[Task directions]:
Please render the data as a JSON list of strings, starting with the line that contains "1000x446 pixels. Task: Share" and going on through the line that contains "pos(979,171)", one string per line. Skip blank lines and leave the pictures out.

[Stored records]:
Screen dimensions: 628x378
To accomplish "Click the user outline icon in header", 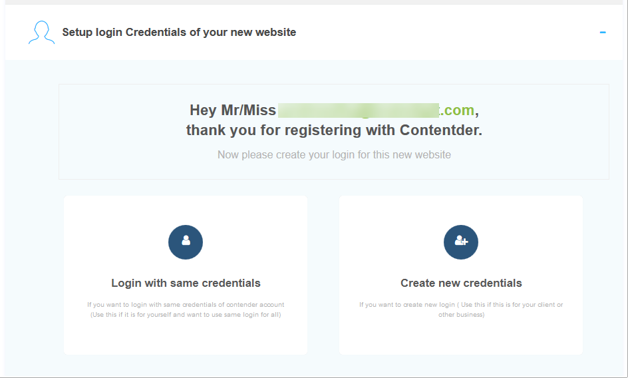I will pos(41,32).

...

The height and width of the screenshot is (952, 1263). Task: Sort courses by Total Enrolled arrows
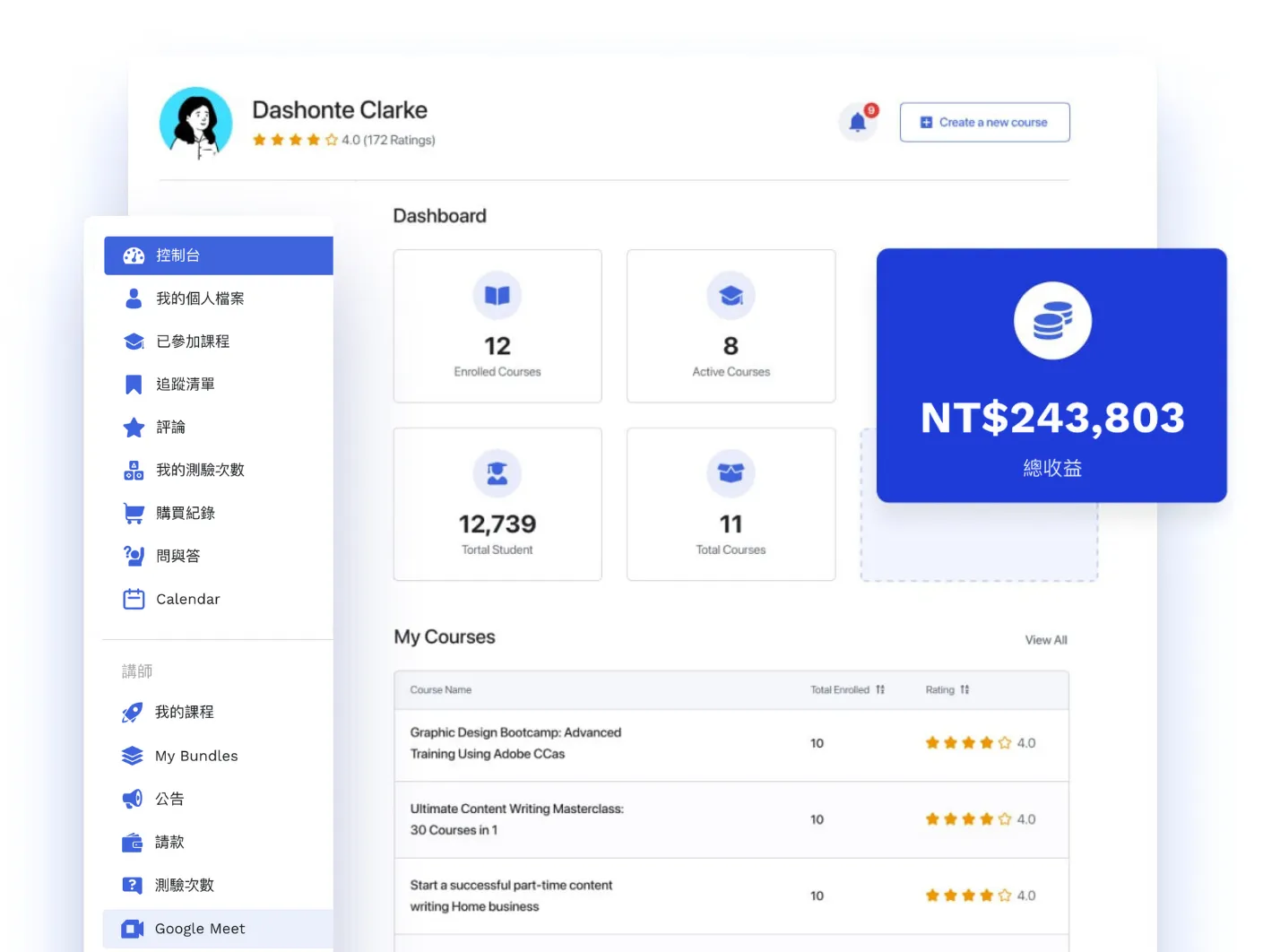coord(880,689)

...

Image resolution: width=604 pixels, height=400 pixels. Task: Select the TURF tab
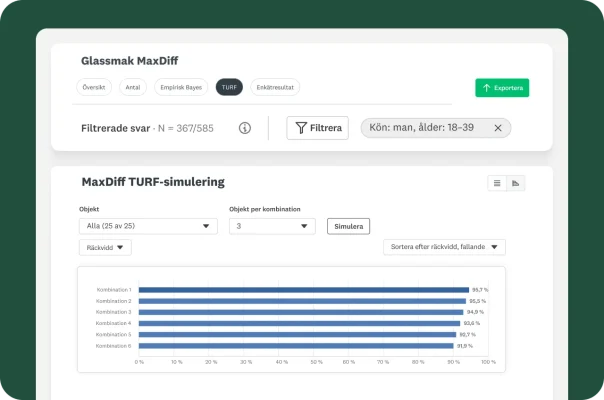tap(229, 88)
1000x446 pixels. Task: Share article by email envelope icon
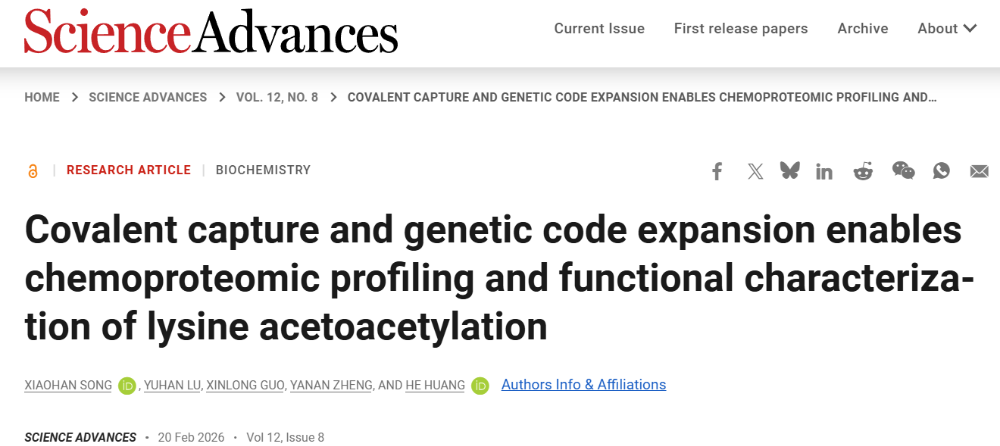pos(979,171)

[Expected answer]:
[
  "1000x446 pixels. Task: Share article by email envelope icon",
  "pos(979,171)"
]